News Desk |
Pakistani-American entertainer Riz Ahmed recently shared his concerns over the rising Islamophobia in Western countries.
Taking the stage at the CAA Amplify Conference in Ojai, United States, Riz urged the Hollywood fraternity to ponder over the impact of the negative portrayal of Muslims in movies which subconsciously affects audiences.
“The efforts of individual artists or storytellers may be bold, they may be progressive, they may act as beacons of hope for other people, but in the face of institutional prejudice and institutionalized obstacles, systemic obstacles, our efforts can sometimes still fall flat,” the actor/rapper explained.
Read more: Riz Ahmed to create Pakistani-British TV series ‘Englistan’ for BBC
Ahmed reflected on his experiences of 15 years being searched impulsively at airports, and often suspected of explosives, despite having a big name in Hollywood. He said that the same officers then posed for selfies with him.
“Hasan Minhaj could win a Peabody, I could win an Emmy, Ibtihaj Muhammad could win the Olympics, but some of these obstacles are systemic, and we can’t really face them alone,” he said. “We need your help. I’m basically here to ask for your help.

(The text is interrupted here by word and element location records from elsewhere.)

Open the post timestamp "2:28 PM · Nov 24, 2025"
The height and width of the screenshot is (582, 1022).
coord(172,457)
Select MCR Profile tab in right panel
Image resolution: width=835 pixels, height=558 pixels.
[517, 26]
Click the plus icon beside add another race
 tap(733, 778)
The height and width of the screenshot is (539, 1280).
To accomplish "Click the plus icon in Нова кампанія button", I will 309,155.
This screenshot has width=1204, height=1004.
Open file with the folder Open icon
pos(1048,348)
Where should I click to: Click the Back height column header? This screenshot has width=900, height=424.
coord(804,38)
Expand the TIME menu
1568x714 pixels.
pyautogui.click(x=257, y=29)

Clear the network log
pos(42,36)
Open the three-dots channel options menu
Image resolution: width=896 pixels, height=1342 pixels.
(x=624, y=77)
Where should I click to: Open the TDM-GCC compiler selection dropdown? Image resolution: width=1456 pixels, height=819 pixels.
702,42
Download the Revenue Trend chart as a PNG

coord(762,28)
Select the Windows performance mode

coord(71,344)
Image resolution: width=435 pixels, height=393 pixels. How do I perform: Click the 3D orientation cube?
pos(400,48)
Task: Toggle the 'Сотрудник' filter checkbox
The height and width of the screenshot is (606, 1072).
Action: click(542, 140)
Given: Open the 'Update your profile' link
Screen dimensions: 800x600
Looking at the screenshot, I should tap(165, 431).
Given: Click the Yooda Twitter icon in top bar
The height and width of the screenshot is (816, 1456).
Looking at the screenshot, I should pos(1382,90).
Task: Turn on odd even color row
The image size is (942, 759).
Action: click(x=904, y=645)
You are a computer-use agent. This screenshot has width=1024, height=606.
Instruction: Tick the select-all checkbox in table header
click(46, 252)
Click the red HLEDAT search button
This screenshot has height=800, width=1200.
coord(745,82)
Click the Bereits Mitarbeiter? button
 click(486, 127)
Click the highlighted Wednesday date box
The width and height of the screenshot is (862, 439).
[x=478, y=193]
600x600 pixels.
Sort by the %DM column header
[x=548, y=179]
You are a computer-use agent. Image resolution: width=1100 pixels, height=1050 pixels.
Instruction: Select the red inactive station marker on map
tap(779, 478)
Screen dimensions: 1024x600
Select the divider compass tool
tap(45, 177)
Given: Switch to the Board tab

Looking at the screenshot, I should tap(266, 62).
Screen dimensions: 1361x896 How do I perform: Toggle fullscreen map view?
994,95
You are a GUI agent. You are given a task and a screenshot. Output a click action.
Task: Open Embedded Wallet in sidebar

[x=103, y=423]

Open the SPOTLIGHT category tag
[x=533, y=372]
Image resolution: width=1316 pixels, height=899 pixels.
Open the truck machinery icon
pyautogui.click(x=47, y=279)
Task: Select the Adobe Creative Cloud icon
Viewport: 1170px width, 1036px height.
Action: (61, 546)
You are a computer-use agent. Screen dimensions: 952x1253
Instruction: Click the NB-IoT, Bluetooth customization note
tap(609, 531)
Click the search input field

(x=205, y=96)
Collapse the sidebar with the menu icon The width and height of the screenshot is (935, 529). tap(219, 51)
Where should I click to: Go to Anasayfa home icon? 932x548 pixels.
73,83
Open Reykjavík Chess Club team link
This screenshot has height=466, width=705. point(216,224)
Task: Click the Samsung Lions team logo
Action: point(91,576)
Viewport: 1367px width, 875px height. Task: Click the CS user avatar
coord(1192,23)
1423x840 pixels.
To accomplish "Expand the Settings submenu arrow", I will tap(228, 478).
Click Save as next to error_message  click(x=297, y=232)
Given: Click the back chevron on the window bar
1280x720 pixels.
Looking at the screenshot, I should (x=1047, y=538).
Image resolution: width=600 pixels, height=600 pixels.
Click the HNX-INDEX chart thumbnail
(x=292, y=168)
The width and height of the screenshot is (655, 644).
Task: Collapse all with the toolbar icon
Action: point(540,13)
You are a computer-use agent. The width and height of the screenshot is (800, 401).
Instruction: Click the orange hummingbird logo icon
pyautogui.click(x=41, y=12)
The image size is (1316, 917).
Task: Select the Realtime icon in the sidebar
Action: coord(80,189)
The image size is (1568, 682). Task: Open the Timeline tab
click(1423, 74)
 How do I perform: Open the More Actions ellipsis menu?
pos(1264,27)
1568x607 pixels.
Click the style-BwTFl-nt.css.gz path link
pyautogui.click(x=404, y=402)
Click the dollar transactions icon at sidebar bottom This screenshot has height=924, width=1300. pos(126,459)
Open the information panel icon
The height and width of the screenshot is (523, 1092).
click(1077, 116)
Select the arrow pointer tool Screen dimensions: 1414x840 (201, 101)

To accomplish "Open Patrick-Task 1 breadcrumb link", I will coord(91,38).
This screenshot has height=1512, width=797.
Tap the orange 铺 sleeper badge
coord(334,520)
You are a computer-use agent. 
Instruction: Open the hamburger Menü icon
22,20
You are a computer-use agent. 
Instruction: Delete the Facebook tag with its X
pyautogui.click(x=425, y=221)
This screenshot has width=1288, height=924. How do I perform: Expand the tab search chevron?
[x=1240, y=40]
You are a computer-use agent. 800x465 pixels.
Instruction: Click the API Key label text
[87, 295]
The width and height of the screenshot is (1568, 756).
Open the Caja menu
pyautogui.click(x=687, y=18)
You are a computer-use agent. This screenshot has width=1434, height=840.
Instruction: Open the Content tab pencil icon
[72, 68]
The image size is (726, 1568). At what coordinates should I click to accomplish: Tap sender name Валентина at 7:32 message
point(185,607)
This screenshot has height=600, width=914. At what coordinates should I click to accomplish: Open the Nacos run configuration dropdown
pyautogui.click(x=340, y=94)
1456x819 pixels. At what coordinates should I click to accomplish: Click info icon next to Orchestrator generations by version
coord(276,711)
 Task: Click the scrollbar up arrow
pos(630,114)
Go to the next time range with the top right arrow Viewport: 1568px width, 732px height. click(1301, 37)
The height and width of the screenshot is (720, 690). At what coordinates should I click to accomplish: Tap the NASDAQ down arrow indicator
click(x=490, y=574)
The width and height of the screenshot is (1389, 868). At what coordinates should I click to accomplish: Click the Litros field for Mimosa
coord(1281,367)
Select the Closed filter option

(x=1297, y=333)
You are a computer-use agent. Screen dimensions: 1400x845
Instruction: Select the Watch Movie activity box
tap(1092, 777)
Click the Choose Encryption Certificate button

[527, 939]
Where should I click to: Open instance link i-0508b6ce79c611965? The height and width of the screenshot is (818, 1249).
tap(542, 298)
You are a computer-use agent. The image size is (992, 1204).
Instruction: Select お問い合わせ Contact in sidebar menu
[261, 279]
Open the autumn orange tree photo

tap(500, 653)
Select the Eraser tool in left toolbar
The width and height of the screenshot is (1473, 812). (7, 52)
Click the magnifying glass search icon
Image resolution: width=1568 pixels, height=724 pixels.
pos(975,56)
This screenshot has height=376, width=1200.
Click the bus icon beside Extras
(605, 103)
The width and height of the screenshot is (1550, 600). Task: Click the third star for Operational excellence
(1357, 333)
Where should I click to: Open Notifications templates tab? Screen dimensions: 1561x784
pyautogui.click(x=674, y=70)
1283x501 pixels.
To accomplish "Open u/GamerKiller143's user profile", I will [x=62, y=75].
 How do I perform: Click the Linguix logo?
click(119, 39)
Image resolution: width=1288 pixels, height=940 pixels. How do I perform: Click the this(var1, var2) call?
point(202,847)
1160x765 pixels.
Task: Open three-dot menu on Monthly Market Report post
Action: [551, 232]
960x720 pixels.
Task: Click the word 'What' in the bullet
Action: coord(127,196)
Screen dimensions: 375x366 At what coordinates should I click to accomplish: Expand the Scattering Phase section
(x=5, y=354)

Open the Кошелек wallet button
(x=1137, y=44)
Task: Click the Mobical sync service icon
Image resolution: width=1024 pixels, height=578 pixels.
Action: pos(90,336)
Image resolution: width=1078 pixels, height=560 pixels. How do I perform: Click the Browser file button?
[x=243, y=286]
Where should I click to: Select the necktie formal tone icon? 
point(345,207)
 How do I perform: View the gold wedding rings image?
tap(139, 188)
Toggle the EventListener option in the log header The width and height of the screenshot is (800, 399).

Because it’s really scary to be a Muslim right now. Super scary.”
He added, “With all my privilege and profile, I often wonder if this is going to be the year they round us up, if this is the year they’re going to put Trump’s Muslim registry into action, if this is going to be the year they ship us all off,” he continued, referring to incidents of Islamophobia such as Brexit-fuelled nationalism and the treatment of Uighur Muslims being detained in China.
Read more: Riz Ahmed, Sadiq Khan most influential Asians in Britain
“I think lives are quite literally at stake here,” he said. “The representation of Muslims on screen — that feeds the policies that get enacted, the people that get killed, the countries that get invaded,” added Riz Ahmed.
He advised that through a systematic analysis of the data over how Muslims have been stereotyped as ‘terrorists’ can help curb the systematic and legal oppression of Muslims.